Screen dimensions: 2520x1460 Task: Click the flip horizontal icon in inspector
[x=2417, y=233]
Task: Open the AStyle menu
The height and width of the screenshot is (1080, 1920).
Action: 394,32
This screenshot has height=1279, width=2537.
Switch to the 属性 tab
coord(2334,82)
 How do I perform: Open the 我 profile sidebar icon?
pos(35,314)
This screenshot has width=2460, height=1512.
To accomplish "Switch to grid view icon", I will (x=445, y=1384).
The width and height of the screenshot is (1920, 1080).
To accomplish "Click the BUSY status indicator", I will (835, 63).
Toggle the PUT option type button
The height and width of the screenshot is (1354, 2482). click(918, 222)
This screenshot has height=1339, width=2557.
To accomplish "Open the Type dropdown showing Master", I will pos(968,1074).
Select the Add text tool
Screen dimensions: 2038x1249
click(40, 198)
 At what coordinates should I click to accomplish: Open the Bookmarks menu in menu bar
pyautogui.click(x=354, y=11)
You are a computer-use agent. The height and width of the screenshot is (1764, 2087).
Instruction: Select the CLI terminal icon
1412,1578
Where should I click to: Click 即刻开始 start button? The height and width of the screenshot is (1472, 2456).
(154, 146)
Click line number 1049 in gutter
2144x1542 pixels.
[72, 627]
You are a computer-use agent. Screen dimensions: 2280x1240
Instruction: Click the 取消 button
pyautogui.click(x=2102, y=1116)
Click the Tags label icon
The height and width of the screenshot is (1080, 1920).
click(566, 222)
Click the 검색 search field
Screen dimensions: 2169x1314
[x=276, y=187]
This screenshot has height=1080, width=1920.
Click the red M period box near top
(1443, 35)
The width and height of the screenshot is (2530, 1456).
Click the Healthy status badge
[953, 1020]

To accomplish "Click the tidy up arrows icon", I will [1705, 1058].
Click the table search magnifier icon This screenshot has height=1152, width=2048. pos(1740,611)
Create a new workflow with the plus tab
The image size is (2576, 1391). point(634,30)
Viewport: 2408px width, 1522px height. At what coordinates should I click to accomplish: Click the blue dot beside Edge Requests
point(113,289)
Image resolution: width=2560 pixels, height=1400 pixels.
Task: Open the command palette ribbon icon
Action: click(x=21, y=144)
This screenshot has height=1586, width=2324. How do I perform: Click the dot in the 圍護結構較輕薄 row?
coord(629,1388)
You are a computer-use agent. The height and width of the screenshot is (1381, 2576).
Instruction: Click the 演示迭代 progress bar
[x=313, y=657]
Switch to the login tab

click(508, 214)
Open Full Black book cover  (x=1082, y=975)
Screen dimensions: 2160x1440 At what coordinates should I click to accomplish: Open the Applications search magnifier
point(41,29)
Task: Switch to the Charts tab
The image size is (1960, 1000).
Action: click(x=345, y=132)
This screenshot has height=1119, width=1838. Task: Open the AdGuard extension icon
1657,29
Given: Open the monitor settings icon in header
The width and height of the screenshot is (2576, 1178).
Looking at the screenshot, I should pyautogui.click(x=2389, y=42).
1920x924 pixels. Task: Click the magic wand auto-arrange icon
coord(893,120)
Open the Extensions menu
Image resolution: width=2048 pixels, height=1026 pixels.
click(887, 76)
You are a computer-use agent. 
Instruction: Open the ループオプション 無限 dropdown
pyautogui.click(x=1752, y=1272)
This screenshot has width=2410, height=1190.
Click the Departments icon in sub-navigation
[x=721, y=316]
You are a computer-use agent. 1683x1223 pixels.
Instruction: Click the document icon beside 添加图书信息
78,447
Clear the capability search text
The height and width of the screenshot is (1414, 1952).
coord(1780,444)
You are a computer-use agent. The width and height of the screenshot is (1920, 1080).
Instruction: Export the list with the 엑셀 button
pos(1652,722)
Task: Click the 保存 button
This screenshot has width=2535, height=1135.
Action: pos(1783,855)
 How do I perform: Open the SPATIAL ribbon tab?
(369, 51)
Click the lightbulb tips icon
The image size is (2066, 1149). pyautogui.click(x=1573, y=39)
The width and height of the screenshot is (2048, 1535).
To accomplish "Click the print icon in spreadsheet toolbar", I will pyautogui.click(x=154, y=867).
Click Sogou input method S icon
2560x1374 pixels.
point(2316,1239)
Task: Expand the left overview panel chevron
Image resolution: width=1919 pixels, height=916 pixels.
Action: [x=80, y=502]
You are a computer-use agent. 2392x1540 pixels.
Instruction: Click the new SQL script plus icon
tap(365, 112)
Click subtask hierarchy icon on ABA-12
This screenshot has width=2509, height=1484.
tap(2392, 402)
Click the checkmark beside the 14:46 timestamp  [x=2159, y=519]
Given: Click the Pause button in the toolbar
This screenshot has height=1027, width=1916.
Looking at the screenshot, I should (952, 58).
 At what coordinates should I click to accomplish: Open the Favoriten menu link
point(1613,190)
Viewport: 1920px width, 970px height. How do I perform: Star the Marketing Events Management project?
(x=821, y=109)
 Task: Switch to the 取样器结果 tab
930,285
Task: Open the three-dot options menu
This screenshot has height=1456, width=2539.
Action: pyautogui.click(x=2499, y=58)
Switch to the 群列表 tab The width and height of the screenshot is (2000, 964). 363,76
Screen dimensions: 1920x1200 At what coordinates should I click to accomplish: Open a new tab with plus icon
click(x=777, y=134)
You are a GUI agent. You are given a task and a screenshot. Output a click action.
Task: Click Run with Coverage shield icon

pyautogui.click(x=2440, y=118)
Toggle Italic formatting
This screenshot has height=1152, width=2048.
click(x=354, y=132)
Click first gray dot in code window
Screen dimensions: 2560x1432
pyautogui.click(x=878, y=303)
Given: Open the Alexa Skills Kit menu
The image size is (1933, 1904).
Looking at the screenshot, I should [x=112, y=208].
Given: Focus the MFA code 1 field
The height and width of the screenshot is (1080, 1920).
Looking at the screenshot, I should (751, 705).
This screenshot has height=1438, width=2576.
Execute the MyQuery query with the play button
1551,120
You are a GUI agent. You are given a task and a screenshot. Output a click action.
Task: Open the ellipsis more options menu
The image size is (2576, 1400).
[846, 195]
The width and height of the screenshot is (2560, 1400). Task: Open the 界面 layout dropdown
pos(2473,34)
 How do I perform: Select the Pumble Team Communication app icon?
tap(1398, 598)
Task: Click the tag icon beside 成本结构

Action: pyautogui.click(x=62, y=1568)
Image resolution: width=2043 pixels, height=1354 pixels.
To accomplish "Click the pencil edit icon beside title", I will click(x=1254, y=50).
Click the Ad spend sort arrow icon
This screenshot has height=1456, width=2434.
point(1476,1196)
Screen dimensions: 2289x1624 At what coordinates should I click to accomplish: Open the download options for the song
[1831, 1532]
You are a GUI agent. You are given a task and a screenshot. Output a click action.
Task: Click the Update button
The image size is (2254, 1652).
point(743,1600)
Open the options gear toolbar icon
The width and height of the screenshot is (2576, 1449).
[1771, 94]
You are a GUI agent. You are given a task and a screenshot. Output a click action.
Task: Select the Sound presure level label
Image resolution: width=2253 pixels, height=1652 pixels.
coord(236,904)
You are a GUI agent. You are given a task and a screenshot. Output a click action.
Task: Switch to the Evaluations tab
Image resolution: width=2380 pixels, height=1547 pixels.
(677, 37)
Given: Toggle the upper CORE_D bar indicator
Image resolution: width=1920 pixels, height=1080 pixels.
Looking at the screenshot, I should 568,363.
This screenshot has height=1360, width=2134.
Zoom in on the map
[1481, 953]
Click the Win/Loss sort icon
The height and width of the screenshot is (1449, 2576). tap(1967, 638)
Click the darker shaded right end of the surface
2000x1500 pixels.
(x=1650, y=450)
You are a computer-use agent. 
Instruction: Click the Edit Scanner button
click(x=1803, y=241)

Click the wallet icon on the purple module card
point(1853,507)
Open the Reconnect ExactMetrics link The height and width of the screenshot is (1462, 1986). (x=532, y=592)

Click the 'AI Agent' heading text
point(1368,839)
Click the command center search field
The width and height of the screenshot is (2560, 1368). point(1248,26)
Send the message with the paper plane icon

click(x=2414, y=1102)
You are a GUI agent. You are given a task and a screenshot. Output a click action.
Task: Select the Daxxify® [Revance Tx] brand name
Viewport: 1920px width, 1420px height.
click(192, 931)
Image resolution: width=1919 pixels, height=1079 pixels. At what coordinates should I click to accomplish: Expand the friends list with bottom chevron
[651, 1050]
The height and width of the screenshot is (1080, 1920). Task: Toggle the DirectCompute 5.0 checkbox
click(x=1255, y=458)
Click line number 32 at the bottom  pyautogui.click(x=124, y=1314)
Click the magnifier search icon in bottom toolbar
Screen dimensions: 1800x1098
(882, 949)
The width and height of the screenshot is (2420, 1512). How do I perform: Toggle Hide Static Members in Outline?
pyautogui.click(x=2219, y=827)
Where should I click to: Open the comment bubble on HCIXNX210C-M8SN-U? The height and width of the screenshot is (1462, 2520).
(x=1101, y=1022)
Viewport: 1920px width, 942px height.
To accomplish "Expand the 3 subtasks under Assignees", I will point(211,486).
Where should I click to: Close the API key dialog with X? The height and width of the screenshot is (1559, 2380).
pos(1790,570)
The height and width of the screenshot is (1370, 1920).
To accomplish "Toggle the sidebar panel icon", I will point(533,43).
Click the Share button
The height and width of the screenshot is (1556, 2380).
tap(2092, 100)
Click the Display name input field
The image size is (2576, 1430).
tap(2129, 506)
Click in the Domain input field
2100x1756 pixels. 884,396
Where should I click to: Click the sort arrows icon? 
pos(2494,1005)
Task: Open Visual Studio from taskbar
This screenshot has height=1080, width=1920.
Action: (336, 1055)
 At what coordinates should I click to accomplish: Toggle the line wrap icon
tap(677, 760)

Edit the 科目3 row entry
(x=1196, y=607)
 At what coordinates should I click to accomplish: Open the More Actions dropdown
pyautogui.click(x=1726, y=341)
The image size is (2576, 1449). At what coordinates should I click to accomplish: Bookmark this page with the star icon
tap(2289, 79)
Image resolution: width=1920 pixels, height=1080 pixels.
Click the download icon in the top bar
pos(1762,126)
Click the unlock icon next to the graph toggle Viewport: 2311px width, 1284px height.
++++
Only lines holding the word "indicator" are wanted; copy each one from the listing.

■ Response ■
To accomplish "Click the BUSY status indicator", I will (835, 63).
Given: Toggle the upper CORE_D bar indicator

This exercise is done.